> WORK ITEM
From the entries below, retype only the lines from the one with "Screen dimensions: 625x367" through the one with "Task: Pick size 10", exactly as written.

== RECORD EXTRACTS

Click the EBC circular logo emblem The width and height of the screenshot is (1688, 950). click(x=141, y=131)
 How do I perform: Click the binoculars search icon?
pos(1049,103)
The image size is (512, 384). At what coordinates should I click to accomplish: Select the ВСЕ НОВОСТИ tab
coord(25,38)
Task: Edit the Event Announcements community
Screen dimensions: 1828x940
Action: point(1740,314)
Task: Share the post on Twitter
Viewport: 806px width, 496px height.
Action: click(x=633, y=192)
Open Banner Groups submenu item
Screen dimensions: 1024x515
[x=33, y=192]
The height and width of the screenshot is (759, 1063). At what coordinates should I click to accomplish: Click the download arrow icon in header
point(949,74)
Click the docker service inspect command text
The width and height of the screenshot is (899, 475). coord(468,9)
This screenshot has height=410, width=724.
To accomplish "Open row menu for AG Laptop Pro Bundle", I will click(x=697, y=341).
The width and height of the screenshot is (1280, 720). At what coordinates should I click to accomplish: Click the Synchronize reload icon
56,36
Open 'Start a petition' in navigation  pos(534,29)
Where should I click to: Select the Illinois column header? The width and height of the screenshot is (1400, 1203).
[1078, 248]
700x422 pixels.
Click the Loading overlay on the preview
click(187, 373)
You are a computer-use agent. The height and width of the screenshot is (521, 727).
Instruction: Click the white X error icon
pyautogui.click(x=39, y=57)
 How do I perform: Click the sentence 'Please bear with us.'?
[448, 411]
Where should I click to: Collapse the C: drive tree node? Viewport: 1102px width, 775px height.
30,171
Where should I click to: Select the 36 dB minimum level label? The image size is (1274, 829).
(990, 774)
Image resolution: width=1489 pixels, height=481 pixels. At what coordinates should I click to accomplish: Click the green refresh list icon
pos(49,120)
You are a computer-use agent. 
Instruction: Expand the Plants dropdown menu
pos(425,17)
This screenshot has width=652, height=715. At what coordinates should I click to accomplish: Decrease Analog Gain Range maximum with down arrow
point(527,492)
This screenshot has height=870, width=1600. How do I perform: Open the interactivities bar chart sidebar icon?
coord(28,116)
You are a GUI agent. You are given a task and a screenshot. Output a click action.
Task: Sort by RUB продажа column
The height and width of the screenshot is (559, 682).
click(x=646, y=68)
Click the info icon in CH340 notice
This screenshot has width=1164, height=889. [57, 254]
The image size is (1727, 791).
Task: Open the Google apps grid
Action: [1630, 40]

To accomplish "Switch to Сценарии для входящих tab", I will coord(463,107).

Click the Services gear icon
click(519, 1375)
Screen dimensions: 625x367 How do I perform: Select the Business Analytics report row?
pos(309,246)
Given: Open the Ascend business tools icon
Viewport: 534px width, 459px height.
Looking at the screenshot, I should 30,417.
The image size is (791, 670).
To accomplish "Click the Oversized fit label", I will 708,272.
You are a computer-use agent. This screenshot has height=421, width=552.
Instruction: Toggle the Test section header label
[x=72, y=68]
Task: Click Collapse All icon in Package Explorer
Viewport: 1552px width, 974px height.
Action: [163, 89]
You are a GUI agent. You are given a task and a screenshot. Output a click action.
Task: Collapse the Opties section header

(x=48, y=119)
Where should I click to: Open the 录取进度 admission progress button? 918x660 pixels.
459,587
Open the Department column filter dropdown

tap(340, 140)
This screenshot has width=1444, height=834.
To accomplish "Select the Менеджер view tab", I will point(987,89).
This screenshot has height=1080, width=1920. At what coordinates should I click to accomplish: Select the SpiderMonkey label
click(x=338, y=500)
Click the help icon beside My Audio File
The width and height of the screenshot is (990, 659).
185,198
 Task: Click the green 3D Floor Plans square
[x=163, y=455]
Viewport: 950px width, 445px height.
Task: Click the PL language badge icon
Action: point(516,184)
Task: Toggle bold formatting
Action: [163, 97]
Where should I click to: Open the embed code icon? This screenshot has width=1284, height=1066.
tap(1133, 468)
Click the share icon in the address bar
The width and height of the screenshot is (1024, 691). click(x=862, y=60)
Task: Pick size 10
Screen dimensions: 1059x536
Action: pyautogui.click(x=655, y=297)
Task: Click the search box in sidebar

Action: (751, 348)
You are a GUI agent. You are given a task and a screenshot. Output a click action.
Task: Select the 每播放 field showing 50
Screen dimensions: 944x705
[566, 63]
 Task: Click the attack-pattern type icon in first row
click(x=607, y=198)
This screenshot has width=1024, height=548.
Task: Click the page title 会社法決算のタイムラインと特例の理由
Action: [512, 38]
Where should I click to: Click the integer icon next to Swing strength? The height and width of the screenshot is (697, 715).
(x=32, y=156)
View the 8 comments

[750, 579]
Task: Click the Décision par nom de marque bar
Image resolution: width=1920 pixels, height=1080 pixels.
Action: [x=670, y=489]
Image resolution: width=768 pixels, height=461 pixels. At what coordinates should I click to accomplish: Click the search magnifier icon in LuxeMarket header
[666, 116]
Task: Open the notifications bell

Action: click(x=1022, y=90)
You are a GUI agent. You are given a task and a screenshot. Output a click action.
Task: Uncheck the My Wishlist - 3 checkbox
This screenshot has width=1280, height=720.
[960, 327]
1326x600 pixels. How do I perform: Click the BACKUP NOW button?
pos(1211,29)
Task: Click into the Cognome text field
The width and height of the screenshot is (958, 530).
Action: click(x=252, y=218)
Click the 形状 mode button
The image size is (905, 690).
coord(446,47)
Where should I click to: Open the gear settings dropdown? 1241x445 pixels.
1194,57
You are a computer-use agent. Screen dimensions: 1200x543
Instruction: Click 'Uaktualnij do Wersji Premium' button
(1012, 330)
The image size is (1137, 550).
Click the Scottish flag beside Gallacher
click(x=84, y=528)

====

> RESULT OF THIS TASK
Screen dimensions: 625x367 How do I perform: Select the Business Analytics report row?
pos(309,246)
Given: Open the Ascend business tools icon
Viewport: 534px width, 459px height.
Looking at the screenshot, I should 30,417.
The image size is (791, 670).
To accomplish "Click the Oversized fit label", I will 708,272.
You are a computer-use agent. This screenshot has height=421, width=552.
Instruction: Toggle the Test section header label
[x=72, y=68]
Task: Click Collapse All icon in Package Explorer
Viewport: 1552px width, 974px height.
Action: [163, 89]
You are a GUI agent. You are given a task and a screenshot. Output a click action.
Task: Collapse the Opties section header

(x=48, y=119)
Where should I click to: Open the 录取进度 admission progress button? 918x660 pixels.
459,587
Open the Department column filter dropdown

tap(340, 140)
This screenshot has width=1444, height=834.
To accomplish "Select the Менеджер view tab", I will point(987,89).
This screenshot has height=1080, width=1920. At what coordinates should I click to accomplish: Select the SpiderMonkey label
click(x=338, y=500)
Click the help icon beside My Audio File
The width and height of the screenshot is (990, 659).
185,198
 Task: Click the green 3D Floor Plans square
[x=163, y=455]
Viewport: 950px width, 445px height.
Task: Click the PL language badge icon
Action: point(516,184)
Task: Toggle bold formatting
Action: [163, 97]
Where should I click to: Open the embed code icon? This screenshot has width=1284, height=1066.
tap(1133, 468)
Click the share icon in the address bar
The width and height of the screenshot is (1024, 691). click(x=862, y=60)
Task: Pick size 10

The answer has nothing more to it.